The Holy Family: A model for today’s family

The Holy Family: A model for today’s family

By John Sacco and Jennifer Miele

The importance of faith and hope shared by members of a family cannot be overstated, especially when that family finds itself in the midst of challenging times.

Mother Mary

At Holy Family Parish, Latrobe, Father Richard J. Kosisko, Pastor, often takes time to reflect upon the strength and perseverance of Mary as the mother of Jesus.

“To be able to relate — and so many rely on Mary and her role as Mom — and to understand some of the struggles she and the Holy Family had is important. Jesus, at times, was not the easiest child to raise. He made Mary worry,” Father Kosisko said as he described a 12-year-old Jesus who went missing for three days.

Father Richard J. Kosisko, Pastor at Holy Family Church, Latrobe.

After searching everywhere, Mary found him sitting among teachers in the temple, listening and asking them questions.

“We can see Mary as a model.
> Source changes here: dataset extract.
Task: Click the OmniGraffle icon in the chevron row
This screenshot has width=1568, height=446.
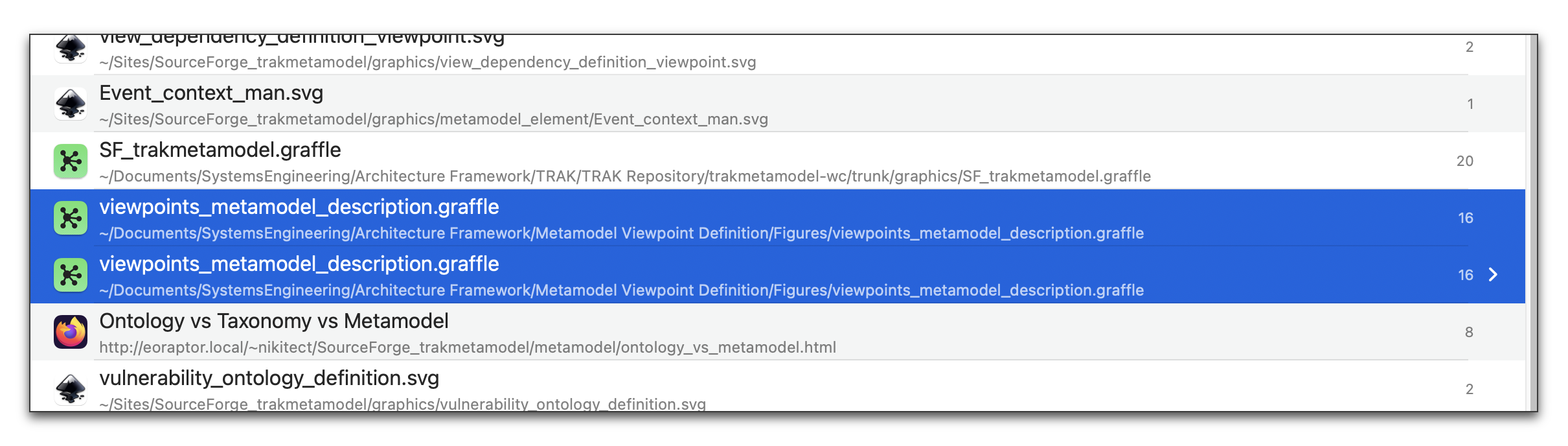Action: [71, 275]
That’s not always easy in the world today. Sometimes we don’t understand the will of God,” Father Kosisko said.

“Look at Mary and the visit of the Three Kings just after the birth of Jesus. The men brought some strange gifts — gold, frankincense and myrrh. She sometimes didn’t understand everything.  But she treasured the things in her heart.”

The Year of Saint Joseph

Pope Francis described St. Joseph as a tender, loving, obedient and accepting father who was courageous and hard-working in the shadows of Jesus’ life.

He declared 2021 the Year of St. Joseph to commemorate the 150th anniversary of Blessed Pope Pius IX’s declaration of St. Joseph as the Patron of the Universal Church.

“Joseph was considered the great protector of the Holy Family,” Father Kosisko said. “He really took care of them, as we know from sacred Scripture.”

According to Father Kosisko, it is likely Joseph was a carpenter and he taught his craft to Jesus.

“Joseph didn’t fully understand what was ahead, but he trusted in God, knowing he’d be given strength and wisdom to carry on,” he said.

The infant Jesus at the center of the Holy Family

Father Kosisko said understanding the Holy Family begins with the Nativity scene.

“One of the things I reflect upon during the Feast of the Holy Family is how we want
to be described as a family,” he said. “In communities, we may know one family as the ‘loud family,’ or the ‘loner family,” or the family down the street as the ‘holy family,” whose children are out in the community raking leaves or helping others out in some way. I always hope we would be able to describe families that way, one that prays, is forgiving and loves one another.

“The home should be the principal place of catechesis. Unfortunately, many families today allow the Church to fill that role alone. The home of Nazareth, in addition to the local synagogue, would have been the place of instruction for the Christ child. The Holy Family
taught Jesus how to read, and at the start of his public ministry Jesus would read from the scroll and declare the passage to be fulfilled.

“Mary and Joseph would have taught the Christ child how to pray, especially the Shema, and years later Jesus would teach his disciples how to pray with the Our Father.”

Father Kosisko said he encourages people to put themselves in one of the roles when viewing the Nativity —  angels, shepherds, townspeople and others.

“I think all of us can relate in a beautiful way to all the characters, especially blessing the newborn child and the role of the family — especially in difficult times when you need that grace and the light born into the world.”